Abstract
This study examines whether assigning students to leadership roles can enhance academic performance. We conducted an experiment at two universities in Vietnam, where students were randomly assigned to teams of two to four members, and one student in each team was randomly designated as the team leader. Team leaders were further randomized into four treatment arms: (i) receiving a motivational email expressing the teacher’s trust, (ii) receiving a “double-weight scheme” email indicating that their exam score would count twice toward the team average, (iii) receiving both emails, (iv) receiving neither. The three teams with the highest average scores in each class received compliments from the instructor.

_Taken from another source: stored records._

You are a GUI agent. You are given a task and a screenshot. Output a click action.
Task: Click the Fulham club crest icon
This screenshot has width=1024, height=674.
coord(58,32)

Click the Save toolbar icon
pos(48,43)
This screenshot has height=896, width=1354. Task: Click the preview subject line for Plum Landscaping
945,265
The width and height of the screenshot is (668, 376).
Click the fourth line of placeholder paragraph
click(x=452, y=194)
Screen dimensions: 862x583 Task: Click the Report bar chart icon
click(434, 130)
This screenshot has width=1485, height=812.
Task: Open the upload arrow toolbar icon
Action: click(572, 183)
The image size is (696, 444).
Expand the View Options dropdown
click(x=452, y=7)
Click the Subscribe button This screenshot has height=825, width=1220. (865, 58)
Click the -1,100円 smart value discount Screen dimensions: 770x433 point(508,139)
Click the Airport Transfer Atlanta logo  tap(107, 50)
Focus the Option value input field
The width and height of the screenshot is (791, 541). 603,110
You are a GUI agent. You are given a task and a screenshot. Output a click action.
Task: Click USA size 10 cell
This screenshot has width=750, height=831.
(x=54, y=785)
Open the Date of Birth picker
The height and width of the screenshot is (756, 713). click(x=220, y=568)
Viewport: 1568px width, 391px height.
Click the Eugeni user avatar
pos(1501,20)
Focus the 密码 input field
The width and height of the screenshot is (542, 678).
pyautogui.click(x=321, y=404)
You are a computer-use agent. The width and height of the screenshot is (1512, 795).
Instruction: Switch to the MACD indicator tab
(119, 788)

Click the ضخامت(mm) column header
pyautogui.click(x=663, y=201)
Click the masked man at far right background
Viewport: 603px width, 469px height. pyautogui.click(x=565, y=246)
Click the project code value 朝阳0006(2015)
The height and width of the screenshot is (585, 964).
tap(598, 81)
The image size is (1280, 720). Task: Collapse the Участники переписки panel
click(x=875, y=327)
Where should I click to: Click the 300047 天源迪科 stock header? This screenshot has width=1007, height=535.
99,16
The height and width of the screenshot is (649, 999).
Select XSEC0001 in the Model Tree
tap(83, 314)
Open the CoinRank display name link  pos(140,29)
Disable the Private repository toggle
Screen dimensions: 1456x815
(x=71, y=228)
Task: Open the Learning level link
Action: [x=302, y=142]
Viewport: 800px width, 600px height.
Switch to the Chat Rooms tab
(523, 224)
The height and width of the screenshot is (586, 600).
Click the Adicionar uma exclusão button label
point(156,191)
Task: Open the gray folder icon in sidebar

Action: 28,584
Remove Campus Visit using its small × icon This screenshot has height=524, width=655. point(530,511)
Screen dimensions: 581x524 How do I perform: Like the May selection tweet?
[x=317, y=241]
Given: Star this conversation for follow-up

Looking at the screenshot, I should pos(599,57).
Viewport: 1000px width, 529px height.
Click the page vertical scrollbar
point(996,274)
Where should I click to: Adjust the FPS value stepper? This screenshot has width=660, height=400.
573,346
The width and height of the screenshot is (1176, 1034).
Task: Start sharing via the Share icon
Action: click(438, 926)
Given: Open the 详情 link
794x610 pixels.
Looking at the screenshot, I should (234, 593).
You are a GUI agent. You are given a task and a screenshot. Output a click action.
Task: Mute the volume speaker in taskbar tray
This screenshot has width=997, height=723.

Midterm and final exam scores served as outcome measures. The results show that merely holding a leadership position increases midterm performance and course interest, while receiving motivational or “double-weight” emails significantly improves final exam scores, suggesting that recognition and responsibility reinforce academic effort.
Appendix 1: Emails Sent to the Team Leaders
Email to mention the instructor’s trust in the team leaders
Subject: Study for the final exam
Hello [Student name],
In the near future, you will be taking the final exam for [the course name]. I’m reaching out to you because you are the leader of the team, and I hope that you will perform well in the final exam to help our team achieve a high average score. Your good exam results will also positively impact your university grade point average.
Best regards,
Instructor name
Email to mention the double weight scheme
Subject: The weight of the team leaders
Hello everyone, In the near future, you will be taking the final exam for [the course name]. As you know, the three teams with the highest average scores on the final exam will be announced and awarded 100,000 VND each. While the prize may seem small, its primary purpose is to add an element of fun and motivation for students to strive for better scores. To emphasize the role of the team leaders, your individual score will be doubled in calculating the average group score to rank the teams. For instance, suppose that your team consists of three students, your score will be multiplied by 2 and then added to the scores of the remaining two team members. The total will then be divided by 4 to determine your team’s average score.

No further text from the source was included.